EXTRAIT DE LA PAGE:
***

A ce jour, 94 Etats ont adhéré à Ramsar. La première des principales obligations qu’ils acceptent est de désigner au moins une zone humide pour la "Liste des zones humides d’importance internationale" de Ramsar. Ils doivent naturellement maintenir les caractéristiques écologiques des zones humides ainsi désignées. Jusqu’à présent les 94 membres ont désigné quelque 850 zones humides couvrant 500.000 kilomètres carré, soit une surface égale à la superficie totale de la France ou de l’Espagne. La seconde obligation consiste à faire une "utilisation rationnelle" de toutes les zones humides, qu’elles figurent ou non sur la Liste Ramsar. (Par "utilisation rationnelle" nous entendons la même chose que par "utilisation durable"). Les Etats Membres ont consacré beaucoup de temps et d’effort à la définition de "l'utilisation rationnelle". Ils ont conclu que ces termes désignent l’établissement de politiques nationales en matière de zones humides qui placent celles-ci dans le contexte de la planification nationale générale de l'occupation des sols et de l’utilisation de l’eau. Dans les prochaines années, la Convention liera la conservation des zones humides à l’utilisation rationnelle des ressources en eau, puisque l’eau sera l’une des ressources stratégiques du siècle prochain.

L’utilisation de l’eau et le développement de politiques nationales en matière de zones humides sont au coeur du Plan Stratégique approuvé à la sixième session de la Conférence des Parties à la Convention de Ramsar, qui a eu lieu cette année à Brisbane, Australie, à l’occasion du 25ème anniversaire. Ces sessions, qui réunissent tous les Etats membres, ont lieu tous les trois ans.

La manifestation d’aujourd’hui coïncide avec la réunion annuelle du Comité permanent de Ramsar, l’organe exécutif qui s’occupe des affaires en cours de la Convention. Le Secrétariat (ou "Bureau") de Ramsar est installé à Gland (qui présente l’avantage d’être à proximité des secrétariats d’autres organisations internationales ayant leur siège dans la région de Genève); le Comité permanent se réunit donc souvent sur les berges du lac Léman. Les autorités suisses au niveau fédéral, cantonal et à celui de la commune se sont associées pour célébrer le 25ème anniversaire aujourd’hui et je tiens à les remercier d’avoir pris cette initiative, ainsi que de maintenir leur appui à la Convention de Ramsar. La Suisse est naturellement membre depuis longtemps; elle a adhéré en 1976, a désigné huit zones humides suisses pour la Liste Ramsar, et elle fournit une aide financière à d’autres Etats Membres, en particulier ceux dont l’économie est en transition ou qui font partie du monde en développement, les aidant ainsi à faire face à leurs obligations découlant de la Convention. Les ambassadeurs et les diplomates de nombre de ces pays assisteront à la célébration d’aujourd’hui.

***

DONNÉES AFFICHÉES:

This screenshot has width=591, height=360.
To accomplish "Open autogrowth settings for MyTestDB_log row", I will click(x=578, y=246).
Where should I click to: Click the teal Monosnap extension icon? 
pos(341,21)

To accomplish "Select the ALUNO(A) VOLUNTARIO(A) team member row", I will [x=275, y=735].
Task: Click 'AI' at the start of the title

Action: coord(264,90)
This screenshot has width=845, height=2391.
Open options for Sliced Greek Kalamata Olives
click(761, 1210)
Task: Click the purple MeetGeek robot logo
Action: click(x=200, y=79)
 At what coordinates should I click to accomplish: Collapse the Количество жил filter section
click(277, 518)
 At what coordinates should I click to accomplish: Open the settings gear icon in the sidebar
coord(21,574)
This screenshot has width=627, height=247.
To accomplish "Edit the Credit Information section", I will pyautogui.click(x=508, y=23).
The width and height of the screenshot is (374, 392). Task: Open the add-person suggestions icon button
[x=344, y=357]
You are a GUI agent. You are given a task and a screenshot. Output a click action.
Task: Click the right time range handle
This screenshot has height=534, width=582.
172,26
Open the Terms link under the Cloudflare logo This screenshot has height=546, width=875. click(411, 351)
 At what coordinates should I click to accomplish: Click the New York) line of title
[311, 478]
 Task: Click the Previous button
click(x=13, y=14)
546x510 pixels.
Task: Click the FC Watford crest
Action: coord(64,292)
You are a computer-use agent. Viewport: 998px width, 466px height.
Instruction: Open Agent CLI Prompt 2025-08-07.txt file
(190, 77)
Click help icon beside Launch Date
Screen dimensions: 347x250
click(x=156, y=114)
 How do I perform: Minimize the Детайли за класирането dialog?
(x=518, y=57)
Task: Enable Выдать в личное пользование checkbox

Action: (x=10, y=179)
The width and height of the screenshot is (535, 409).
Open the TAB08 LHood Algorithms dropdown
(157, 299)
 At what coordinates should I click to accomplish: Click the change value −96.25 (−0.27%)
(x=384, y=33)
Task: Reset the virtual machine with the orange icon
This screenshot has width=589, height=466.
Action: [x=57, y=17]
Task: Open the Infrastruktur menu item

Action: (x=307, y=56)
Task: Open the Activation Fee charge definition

***

ÉNONCÉ A: Citez le passage de l'extrait sur la Convention de Ramsar qui commence aux mots « L’utilisation de l’eau et » et s'arrête après les mots « les trois ans. ».
ÉNONCÉ B: Dites si chacune des affirmations suivantes concorde avec l'extrait sur la Convention de Ramsar. Répondez par oui ou par non, puis citez les mots du texte qui tranchent la question. (i) La Suisse a adhéré à la Convention de Ramsar en 1976. (ii) Les sessions de la Conférence des Parties ont lieu chaque année. (iii) La Suisse a désigné douze zones humides pour la Liste Ramsar.

ZONE DE RÉPONSE A:
L’utilisation de l’eau et le développement de politiques nationales en matière de zones humides sont au coeur du Plan Stratégique approuvé à la sixième session de la Conférence des Parties à la Convention de Ramsar, qui a eu lieu cette année à Brisbane, Australie, à l’occasion du 25ème anniversaire. Ces sessions, qui réunissent tous les Etats membres, ont lieu tous les trois ans.

ZONE DE RÉPONSE B:
(i) Oui : « elle a adhéré en 1976 ».
(ii) Non : « Ces sessions, qui réunissent tous les Etats membres, ont lieu tous les trois ans. »
(iii) Non : « a désigné huit zones humides suisses pour la Liste Ramsar ».